RPA in 2018: What is Robotic Process Automation and How Can It Help You?
“Robots on the cinema screen, robots in Sci-Fi books, roboticized humans working in multinational companies, and now you come with yet more robots, explaining to me how much I need them. But what is robotic process automation, anyway?”
Don’t sweat it, we are here to help you understand. A very broad definition that we’ve used before describes robotic process automation as “a useful tool for maximally efficient use of a company’s available resources” (“tool” covers both software and services). Its most important trait is functionality, operationalized in terms of capacity to facilitate an optimal resource allocation leading to best possible business results, all other things held constant.
What kind of benefits can be reaped from RPA?
Software robots can help reduce costs by being highly scalable, quasi-error-free and fully fatigue-free, they can improve business competitivity (which is why they are much needed also by small- and medium-sized businesses) and results accuracy (in Daniel Pullen’s words, they “ensure that end users are receiving accurate and current data”), they enable high level communication, foster human-machine collaboration, support compliance modernisation, and more.
The ultimate objective of all these improvements by means of robotics is increased employee and customer satisfaction. Therefore, it is plain to see that RPA instantiates a kind of ‘best case scenario’ of cooperation between humans and robots.
A look at Australians’ interest in robotic process automation (see graph above) over 2016 and 2017 according to Google Trends, might well indicate rising awareness of its positive features in the general population. And the future looks even brighter, as you can see for yourself in the graph below, showing the forecasted global trend until 2021.
An HFS report from last year predicts a rise in the RPA market from $270 million in 2016, to $1224 million in 2021. The growth rate from 2017 to 2018 is the most prominent, close to 50% (which is larger than the 36% annual growth rate over the five years). So you need not make a leap of faith to start automating your business processes now, but rather a leap of reason. Because RPA is becoming a must for competitive businesses.
Let us now go a little deeper into the nuts and bolts of RPA procedures.
Ways of doing things with RPA
Robotic process automation emulates the actions of a person — this is, in fact, why it is called robotic. Software robots mirror human employees’ actions such as filling in spreadsheets, copying and pasting data in required fields, merging data, etc. They do so in an automatic way, which means fast, objectively, and undepleted by errors.
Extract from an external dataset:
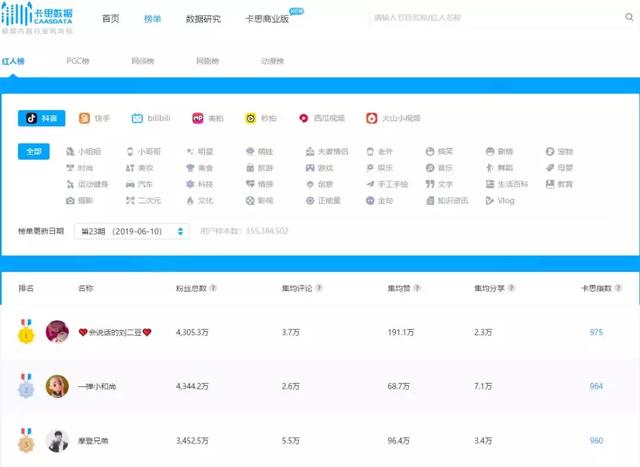Select the 秒拍 platform filter
This screenshot has width=640, height=467.
[x=261, y=118]
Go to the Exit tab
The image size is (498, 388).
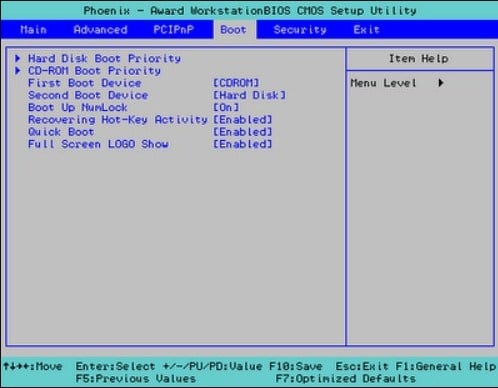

A crucial gain of RPA is that implementation doesn’t require programming skills. Once a program has been set up by a technically proficient person, the robot only needs some programming instructions regarding the programs that it should use, and the precise way to use them. By means of a Graphical User Interface (GUI, which is provided by the RPA vendor), anyone should be able to program the bot in the above sense.
Use of recorded actions (which could be pretty much any kind of routine employee action) is another facilitator of setting up RPA; in this sense, software robots are analogous to excel macros. All in all, like David Ebby from UiPath emphasizes, RPA is a maximally effective technology, without the burdensome technical requirements that you might expect.
But only now comes the best part! The software robots can actually learn from the recorded actions so that they can then perform automatable tasks. They might require some human guidance in the learning process, in order to avoid errors.
What can software robots actually do?
Firstly, it’s worth mentioning that most providers offer software and services that work on Windows systems. Mac OS or Linux environments are not used by many for office work, which is why RPA is not a frequent option for these systems.
Most importantly, robots can do a great job at many of the activities that are common to pretty much all kinds of businesses, those activities that no company can do without. Because software robots can easily integrate data from different systems and applications, they can replace employees from tedious tasks like data migration, keeping inventory records up to date, preparing regulatory reports (think compliance) and delivering them to the required officials, sending mass emails that incorporate data from different systems, etc.